> [Your task] According to the overview of the Washington computer science enrollment study, which two school characteristics did the study find to be powerful predictors of whether a student is enrolled in CS?

> [Page text]
= Beginning of Section =
Overview
The Jupyter notebook on GitHub, WACSKeyPredictors.ipynb, attempts to determine the key predictors of whether a given high school student is enrolled in a computer science course in Washington state.
The current study failed to find a definitive model that provided any actual predictive value. Most of the tendencies revealed were pretty well-known. For example, if a student is male, they are far more likely to be enrolled in a CS course than otherwise. However, the study revealed the relative importance of school income and school size as powerful predictors of whether a student is enrolled in CS. School income and school size as predictors of student enrollment in CS are two factors that are touched upon but not fully explored in reports such as the 2023 State of Computer Science Education report.
Neither I (Lawrence Tanimoto) nor E. Brink, who authored the Jupyter notebook and is a senior in Application Development at North Seattle College as of March 2024, have degrees in data science. While we believe that it is worthwhile publishing this work despite the lack of definitive results, we welcome any questions or comments on the methodology, analysis, or ideas for future investigation regarding this study in preparation for a follow-up study OSPI releases the 2022-23 report.
= End of Section =
> [The data]
= Beginning of Section =
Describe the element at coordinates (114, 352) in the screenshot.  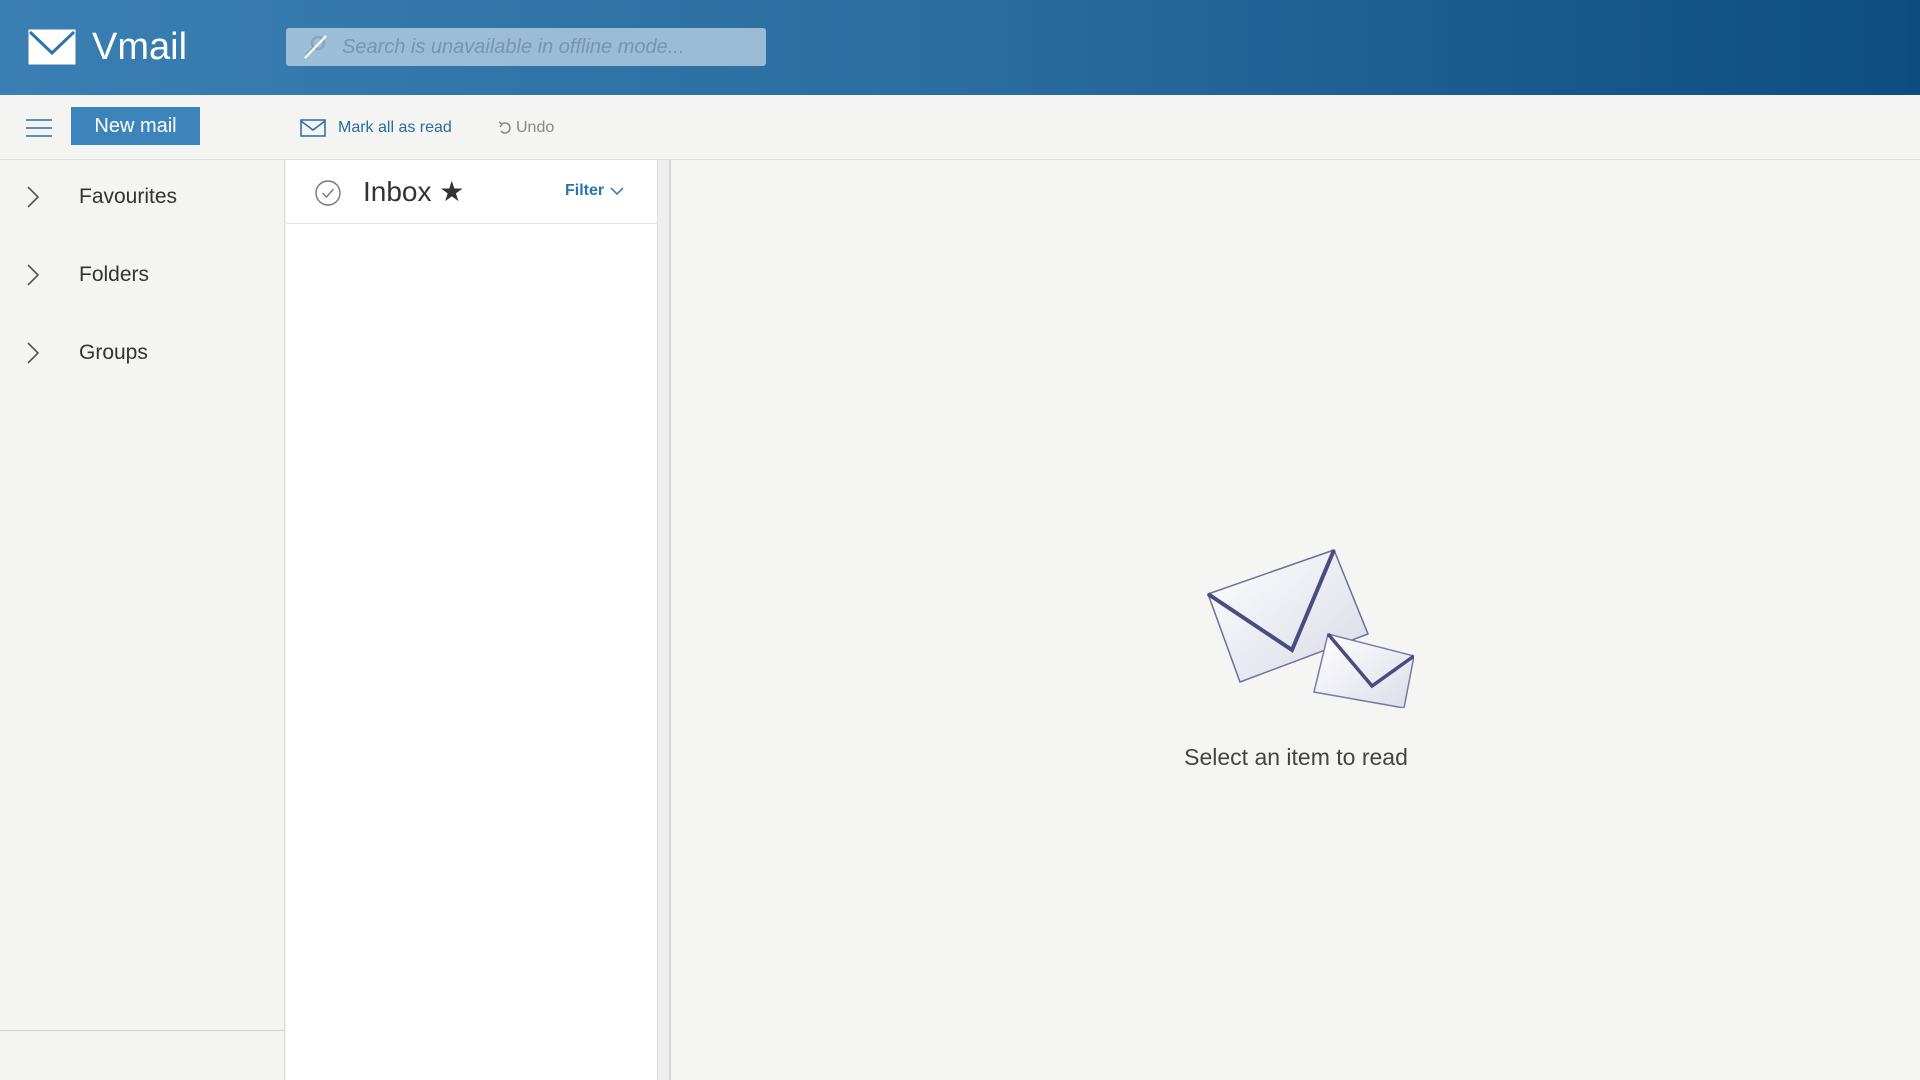
I see `sidebar-item-label: Groups` at that location.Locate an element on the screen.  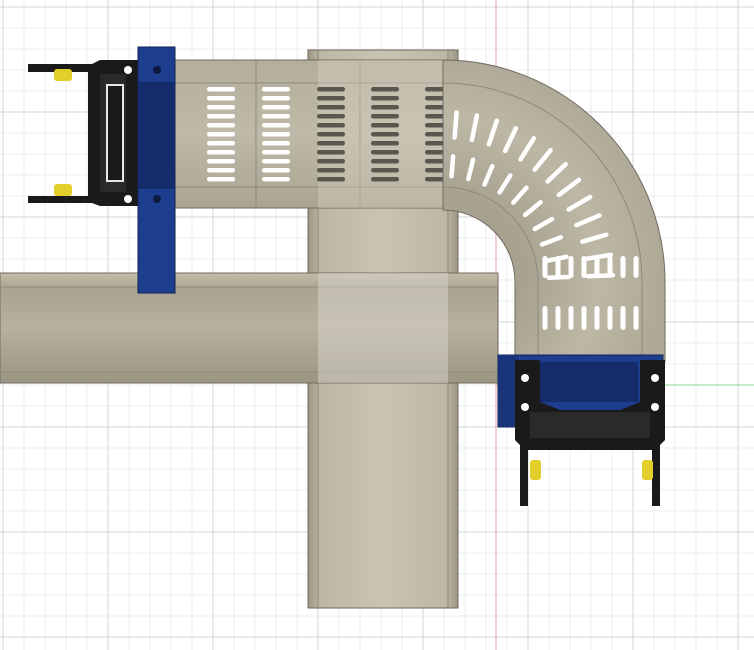
left-clamp is located at coordinates (156, 170).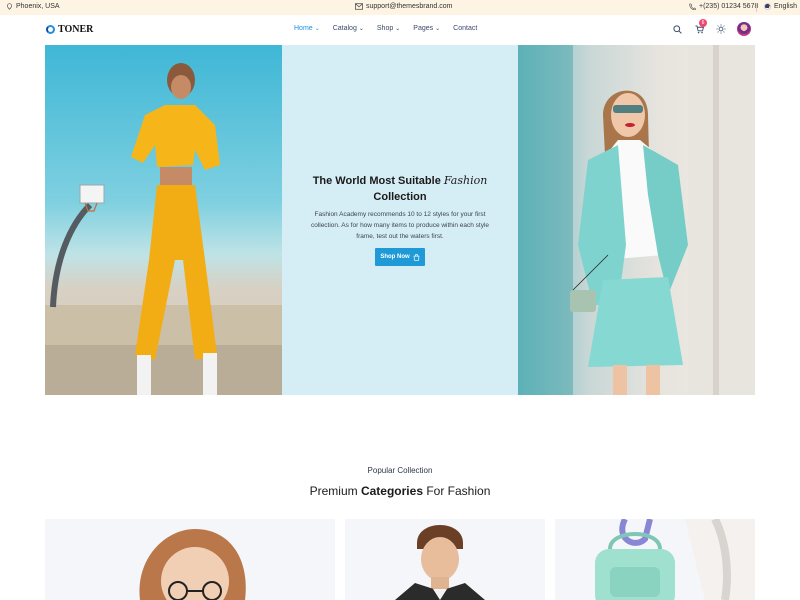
= End of Section =
> [Answer to the problem] School income and school size.